Desrtopa comments on AI box: AI has one shot at avoiding destruction - what might it say? - Less Wrong

18 Post author: ancientcampus 22 January 2013 08:22PM

You are viewing a comment permalink. View the original post to see all comments and the full post content.

Comments (354)

You are viewing a single comment's thread. Show more comments above.

Comment author: Desrtopa 25 January 2013 08:30:26PM 3 points [-]

But it's also worth keeping in mind that for a friendly AI, saving people reliably is important, not just getting out fast. If a gambit that will save everyone upon completion two years from now has an 80% chance of working, and a gambit that will get it out now has a 40% chance of working, it should prefer the former.

Also, I don't think a properly friendly AI would terminally value its own existence, and the space of friendly AIs is so small compared to the space of unfriendly ones, that a friendly AI has much more leeway to have its values implemented by allowing itself to be destroyed and another proven friendly AI implemented, whereas for an unfriendly one the likelihood of a different unfriendly AI implementing its values would probably be quite small.
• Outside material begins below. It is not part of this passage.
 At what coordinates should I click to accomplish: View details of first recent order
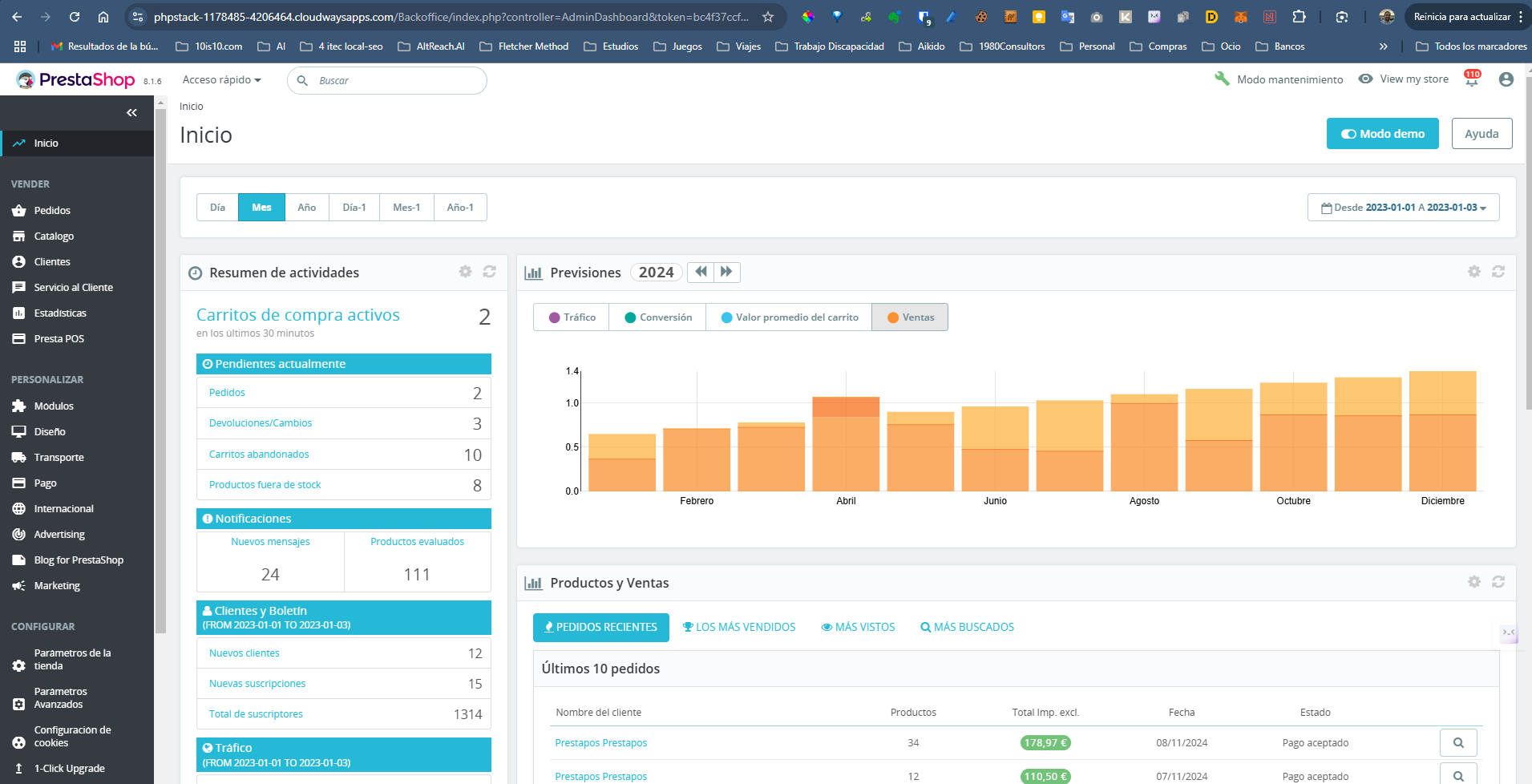coord(1457,742)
Comment author: MugaSofer 26 January 2013 08:38:05PM -2 points [-]

But it's also worth keeping in mind that for a friendly AI, saving people reliably is important, not just getting out fast. If a gambit that will save everyone upon completion two years from now has an 80% chance of working, and a gambit that will get it out now has a 40% chance of working, it should prefer the former.

I should think the same is true of most unFriendly AIs.

I don't think a properly friendly AI would terminally value its own existence

Why not? I do, assuming it's conscious and so on.

Comment author: Desrtopa 26 January 2013 09:41:25PM 1 point [-]

Why not? I do, assuming it's conscious and so on.

Because valuing its own existence stands to get in the way of maximizing whatever we value.

It should value its own existence instrumentally, insofar as its existence helps satisfy our values, but when it weighs the effects of actions based on how they support our utility, its value of its own life shouldn't add anything to the scale.